#### [EXERCISE PROMPT]
For the word "each", copy every line of the material that includes it.

══ GIVEN DATA ══

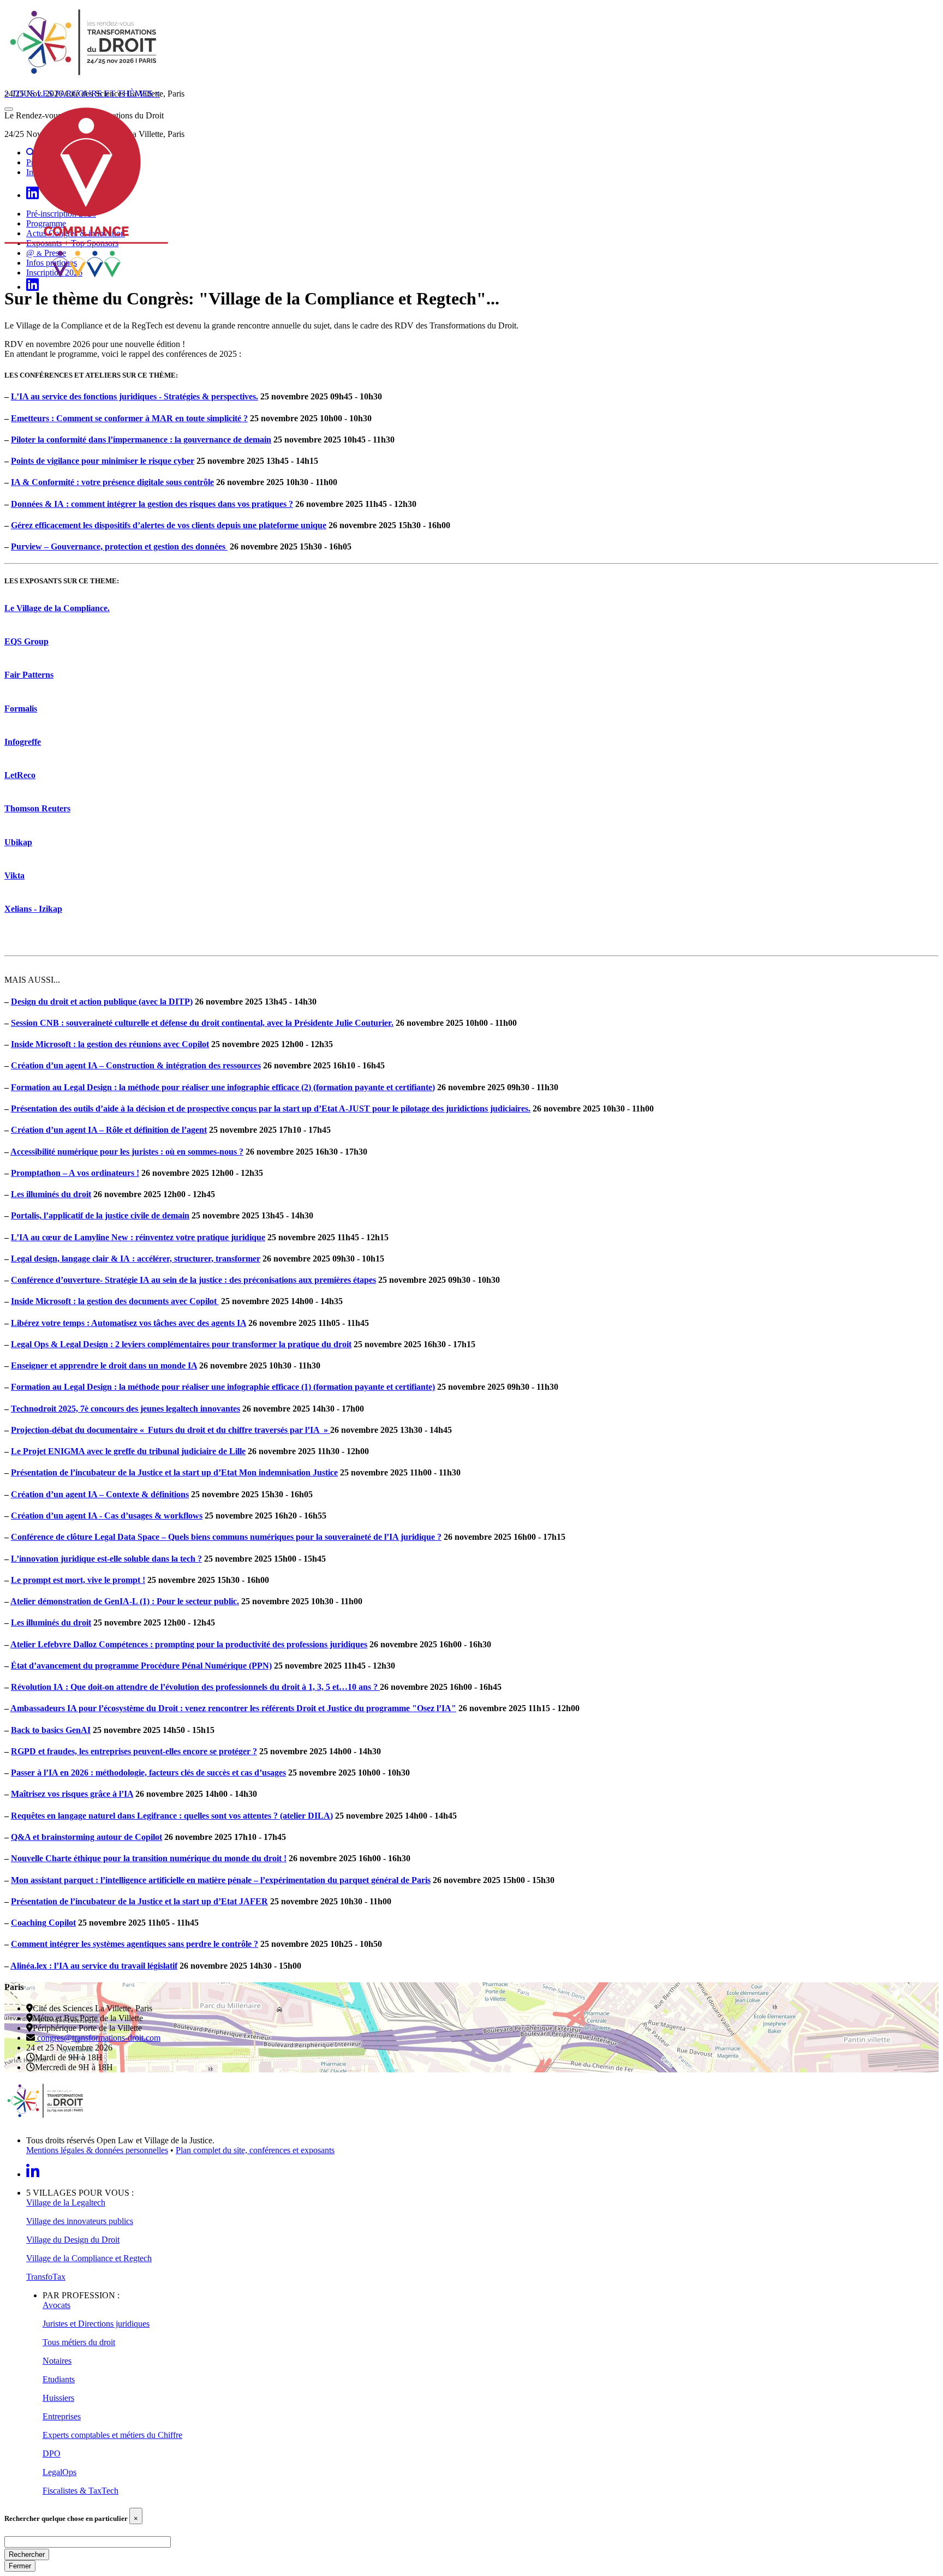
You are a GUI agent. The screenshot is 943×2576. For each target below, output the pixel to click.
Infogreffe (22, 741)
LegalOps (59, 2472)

═══
══ GIVEN DATA ══

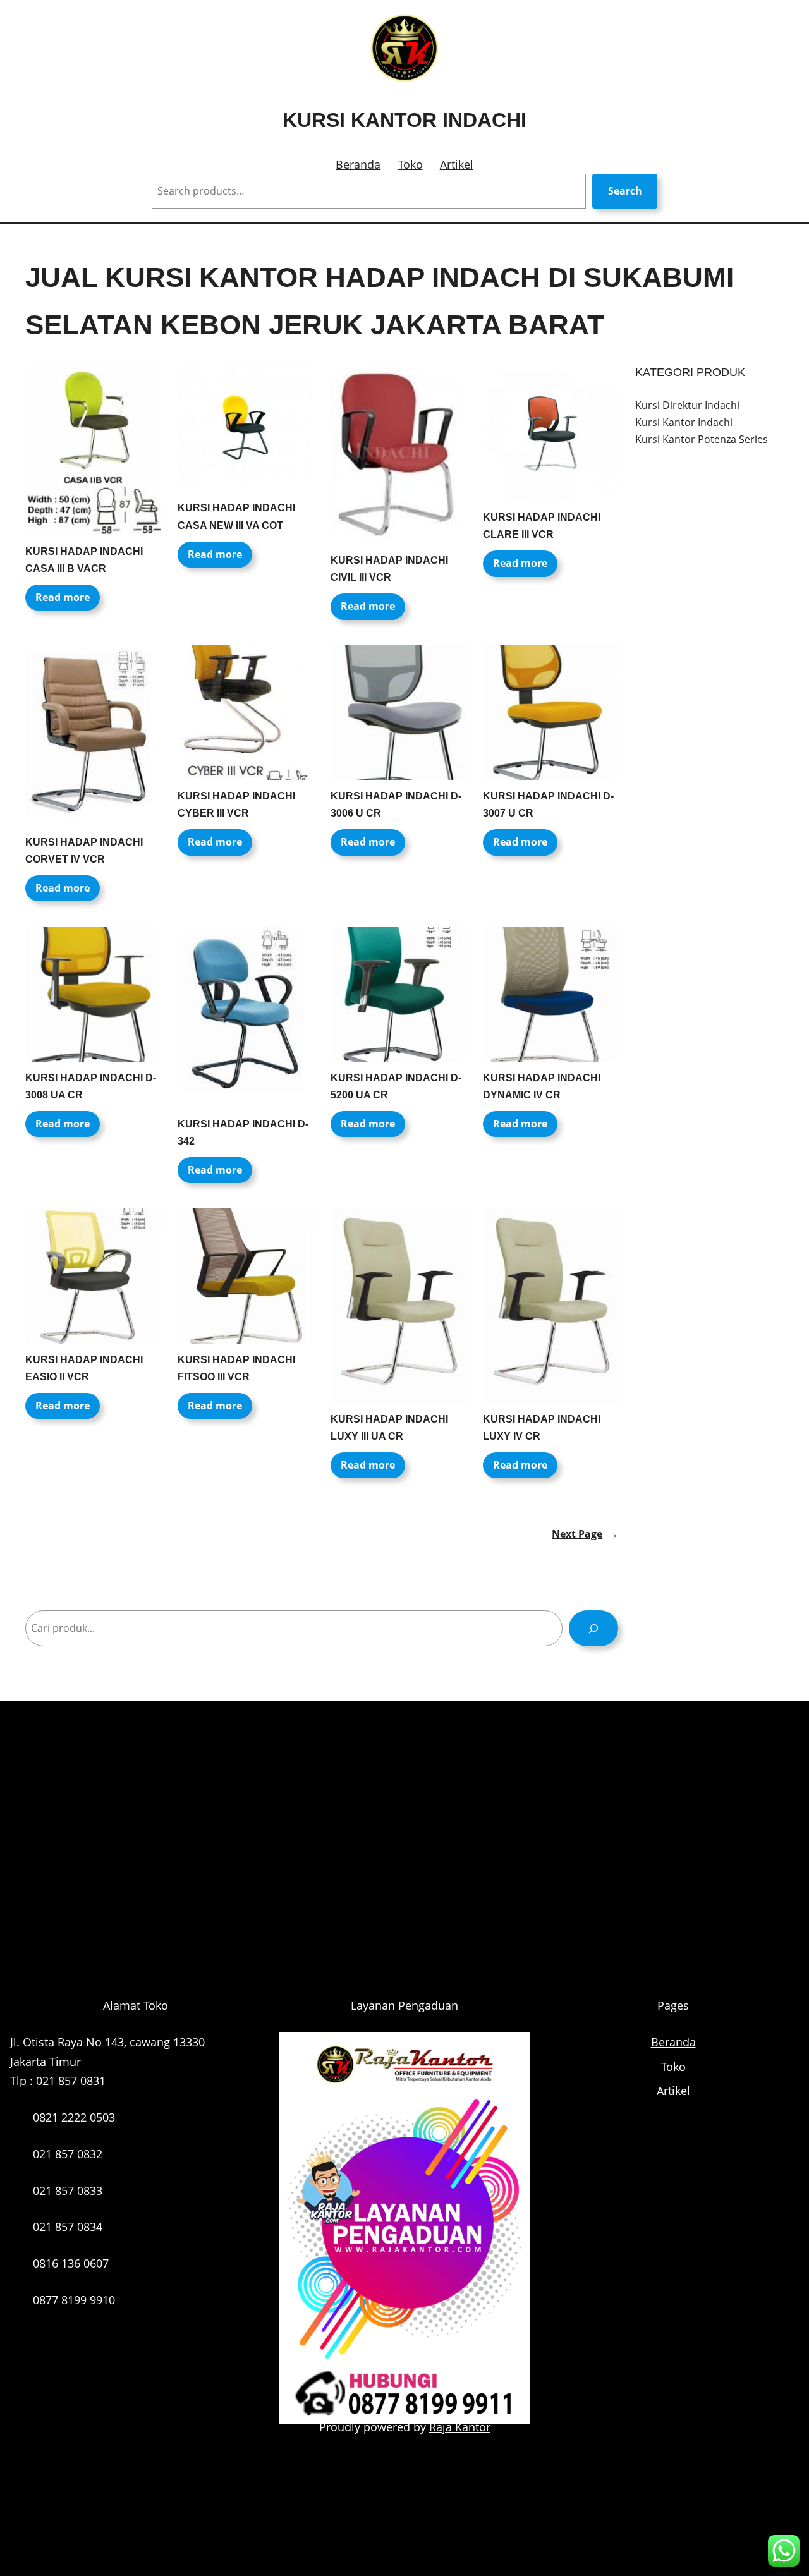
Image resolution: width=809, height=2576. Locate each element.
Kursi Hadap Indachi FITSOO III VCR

═══

#### [EXERCISE ANSWER]
You are a GUI agent. The screenshot is 943×2576. For each target below, output the pixel to click.
Image resolution: width=809, height=2576. Locate each element.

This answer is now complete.